African American STEM Leaders Infographic
African American mathematicians, scientists, and inventors have contributed to our nation’s greatness since the time of President George Washington. The African American STEM Leaders Infographic highlights the contributions of just seven of the many African Americans who have changed our world from the 1700s to the present.
Son of a slave, this mathematician was also an astronomer, inventor, and writer. Acclaimed for the almanacs he published between 1792 and 1798, Banneker was appointed by President George Washington to the District of Columbia Commission and helped map out the new national capital. In 1980, the U.S. Postal Service issued a stamp in his honor.
Scientist, inventor, botanist, and chemist, Carver invented over 100 products derived from the peanut. Born into slavery, he became one of the most prominent scientists and inventors of his time. A teacher at the Tuskegee Institute, the agricultural department achieved national renown under his leadership. A monument showing him as a boy was the first national memorial erected in honor of an African American
Academic, social activist, and the first African American woman to receive a PhD in mathematics. Not only a mathematician, Haynes was a distinguished educator, activist for school desegregation, and a fellow of the Association for the Advancement of Science.
This astrophysicist was inducted into the National Inventors Hall of Fame for his contributions to aeronautical engineering.

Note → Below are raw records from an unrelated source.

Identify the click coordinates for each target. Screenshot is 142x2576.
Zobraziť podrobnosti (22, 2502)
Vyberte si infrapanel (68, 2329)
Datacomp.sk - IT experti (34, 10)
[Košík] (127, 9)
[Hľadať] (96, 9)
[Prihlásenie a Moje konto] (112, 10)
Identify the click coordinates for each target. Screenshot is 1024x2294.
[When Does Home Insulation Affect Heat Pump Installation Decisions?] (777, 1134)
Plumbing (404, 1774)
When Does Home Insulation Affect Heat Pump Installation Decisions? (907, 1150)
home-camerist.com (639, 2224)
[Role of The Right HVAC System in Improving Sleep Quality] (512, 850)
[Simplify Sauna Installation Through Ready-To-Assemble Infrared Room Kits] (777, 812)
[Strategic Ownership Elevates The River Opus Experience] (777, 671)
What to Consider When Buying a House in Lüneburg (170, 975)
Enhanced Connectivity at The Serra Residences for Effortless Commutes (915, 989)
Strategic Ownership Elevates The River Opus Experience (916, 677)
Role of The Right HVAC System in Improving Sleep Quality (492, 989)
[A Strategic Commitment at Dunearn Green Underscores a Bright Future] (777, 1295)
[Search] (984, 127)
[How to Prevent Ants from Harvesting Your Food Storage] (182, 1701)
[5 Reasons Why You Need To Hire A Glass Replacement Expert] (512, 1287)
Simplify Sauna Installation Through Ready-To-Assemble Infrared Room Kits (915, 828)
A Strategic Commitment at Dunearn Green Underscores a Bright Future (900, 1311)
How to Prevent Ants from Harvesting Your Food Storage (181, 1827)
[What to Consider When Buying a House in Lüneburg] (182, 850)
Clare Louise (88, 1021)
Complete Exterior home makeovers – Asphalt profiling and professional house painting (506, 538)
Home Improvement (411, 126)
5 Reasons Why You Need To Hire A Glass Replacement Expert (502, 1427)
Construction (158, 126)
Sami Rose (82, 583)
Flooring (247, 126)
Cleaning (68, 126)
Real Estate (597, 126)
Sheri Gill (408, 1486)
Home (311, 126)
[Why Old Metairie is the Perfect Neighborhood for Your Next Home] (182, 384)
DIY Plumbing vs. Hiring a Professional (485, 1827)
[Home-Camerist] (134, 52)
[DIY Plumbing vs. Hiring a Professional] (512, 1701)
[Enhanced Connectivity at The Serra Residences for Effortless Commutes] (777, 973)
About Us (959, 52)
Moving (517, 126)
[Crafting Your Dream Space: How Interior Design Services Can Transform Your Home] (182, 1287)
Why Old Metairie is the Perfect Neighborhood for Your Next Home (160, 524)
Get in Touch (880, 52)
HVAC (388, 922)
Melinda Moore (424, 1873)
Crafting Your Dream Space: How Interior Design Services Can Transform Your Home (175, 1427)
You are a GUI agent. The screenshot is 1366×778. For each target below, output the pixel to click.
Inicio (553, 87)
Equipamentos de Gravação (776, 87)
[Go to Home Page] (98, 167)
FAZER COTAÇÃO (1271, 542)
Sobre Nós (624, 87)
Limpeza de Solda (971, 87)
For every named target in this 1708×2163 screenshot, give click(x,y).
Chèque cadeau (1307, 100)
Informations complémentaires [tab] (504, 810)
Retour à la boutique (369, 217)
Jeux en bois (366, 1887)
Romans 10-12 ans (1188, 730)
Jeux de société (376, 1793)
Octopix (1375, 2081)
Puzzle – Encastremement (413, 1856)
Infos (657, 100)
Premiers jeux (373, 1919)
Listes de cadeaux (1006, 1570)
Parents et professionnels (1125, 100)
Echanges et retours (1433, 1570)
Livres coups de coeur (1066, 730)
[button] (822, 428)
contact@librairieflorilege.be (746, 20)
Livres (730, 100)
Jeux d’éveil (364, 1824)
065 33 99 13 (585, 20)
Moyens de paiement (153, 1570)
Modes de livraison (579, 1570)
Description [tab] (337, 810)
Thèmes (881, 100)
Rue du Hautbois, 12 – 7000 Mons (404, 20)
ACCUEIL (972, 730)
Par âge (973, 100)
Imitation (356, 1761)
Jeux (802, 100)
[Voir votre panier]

Carruthers patented the “Image Converter,” which detects electromagnetic radiation in short wave lengths. In 1970, his invention recorded the first observation of molecular hydrogen in outer space. In 1972, he invented the first moon-based observatory, which was later used during the Apollo 16 mission. Carruthers received the National Medal of Technology and Innovation in 2013.
This physicist and inventor invented 3D TV. Thomas received a patent in 1980 for inventing an illusion transmitter that extends the idea of television and makes images look three-dimensional. From 1964 to 1995, she worked in a variety of capacities for NASA where she developed real-time computer data systems, conducted large-scale experiments, and managed many operations, projects, and facilities. Thomas’ team spearheaded “Landsat,” the first satellite to send images from space.
The first African American woman to travel in space, she is also a physician, professor, and entrepreneur. Jemison joined the space program after she completed her medical degree, maintained a general practice, and served in the Peace Corps. After working at NASA from 1987 to 1993, Jemison founded The Jemison Group, Inc., which developed a satellite-based telecommunications system to improve health care delivery in developing nations. A professor in the Environmental Studies Program at Dartmouth College, she directed the Jemison Institute for Advancing Technology in Developing Countries.
This astrophysicist, writer, and television personality is bringing a love of science and information about the cosmos into our homes. A writer, Tyson has authored 10 books, and co-wrote and hosted the PBS-NOVA series, Origins. The recipient of eighteen honorary doctorates and the NASA Distinguished Public Service Medal, he is executive editor, host, and narrator for Cosmos: A Spacetime Odyssey. He heads the Hayden Planetarium in New York City and is a research associate of the Department of Astrophysics at the American Museum of Natural History.